Python package for webscraping in Natural language

Primary LanguagePythonMIT LicenseMIT

Black Maria

Getting Started

Prerequisites

Installation

  • export OPEN_AI_KEY to your environment variables
  • pip install blackmaria

What is Black Maria?

Black Maria is a Python library for web scraping any webpage using natural language.

How to use Black Maria?

Black Maria uses guardrails. Guardrails are a set of instructions that tell the LLM what the output should look like.

from blackmaria import maria

url="https://yellowjackets.fandom.com/wiki/F_Sharp"
spec=("""
    <rail version="0.1">

    <output>
        <object name="movie" format="length: 2">
            <string
                name="summary"
                description="the summary section of the movie"
                format="length: 200 240"
                on-fail-length="noop"
            />
            <object name="cast" description="The cast in the movie" format="length: 3">
            <list name="starring">
        
                <string format="two-words"
                on-fail-two-words="reask"
                description="The starring section for the movie and roles"
        
                
                />
            </list>
            <list name="guest_starring">
            
            <string format="two-words"
                on-fail-two-words="reask"
                description="The Guest starring section and roles"
                />
            </list>
            <list name="co-starring">
            
            <string format="two-words"
                on-fail-two-words="reask"
                description="the starring section"
                />
            </list>
            
            </object>


        </object>
    </output>


    <prompt>

    Query string here.

    @xml_prefix_prompt

    {output_schema}

    @json_suffix_prompt_v2_wo_none
    </prompt>
    </rail>
    """)
query="provide details about the movie,summary,cast,cast.starring,cast.guest_starring,cast.co-starring"
query_response=maria.night_crawler(url=url,spec=spec,query=query)
print(query_response)

Output

{
  "movie": {
    "summary": "As the teens get their bearings among the wreckage, Misty finds hell on earth quite becoming.
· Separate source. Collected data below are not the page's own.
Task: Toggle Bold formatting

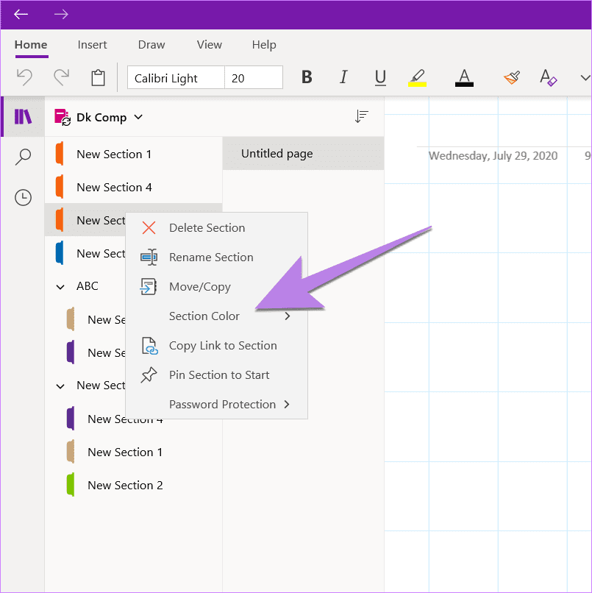Action: pos(307,77)
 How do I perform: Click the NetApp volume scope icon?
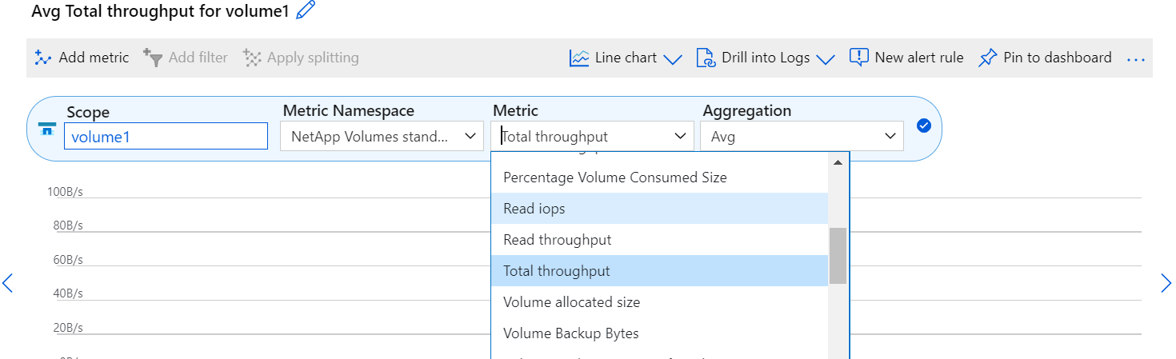pyautogui.click(x=48, y=129)
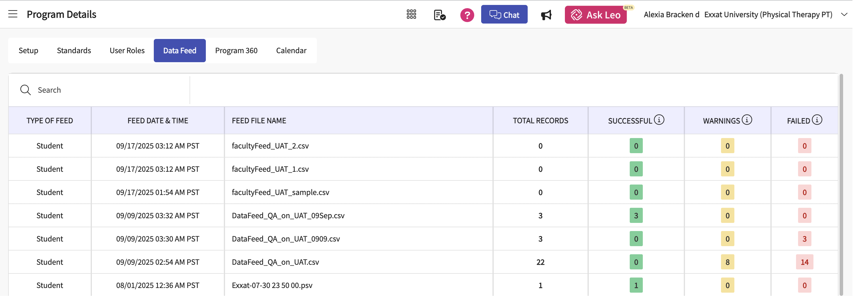The image size is (853, 297).
Task: Click the announcements megaphone icon
Action: click(x=546, y=15)
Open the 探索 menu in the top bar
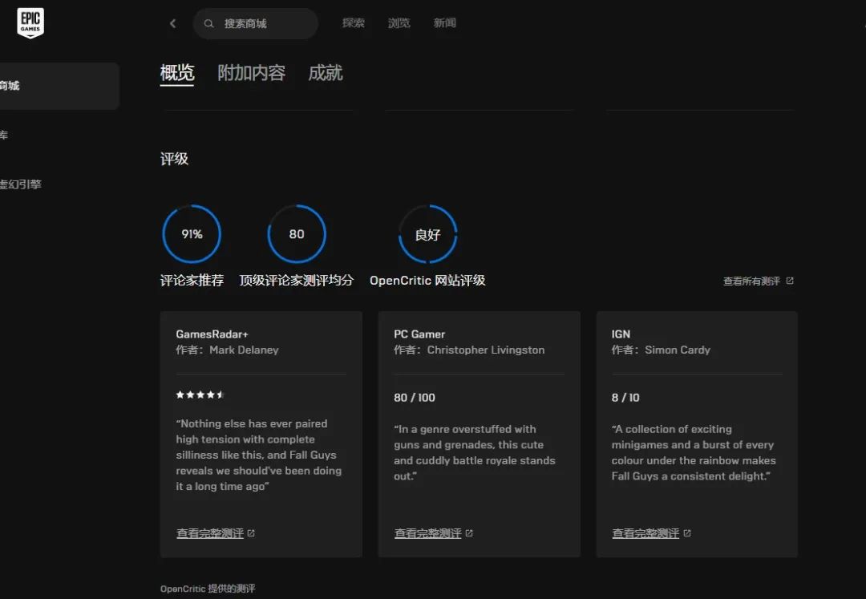The width and height of the screenshot is (866, 599). [354, 23]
In the present: revenge, sex homework and the policeman formerly known as Goth.",
    "cast": {
      "starring": [
        "Lottie Matthews",
        "Vanessa Palmer",
        "Misty Quigley",
        "Shauna Sadecki",
        "Natalie Scatorccio",
        "Taissa Turner"
      ],
      "guest_starring": [
        "Akilah",
        "Laura Lee",
        "Mari",
        "Adam Martin",
        "Javi Martinez",
        "Travis Martinez",
        "Jessica Roberts",
        "Jeff Sadecki",
        "Ben Scott",
        "Jackie Taylor"
      ],
      "co-starring": ["Kevyn Tan", "Simone"]
    }
  }
}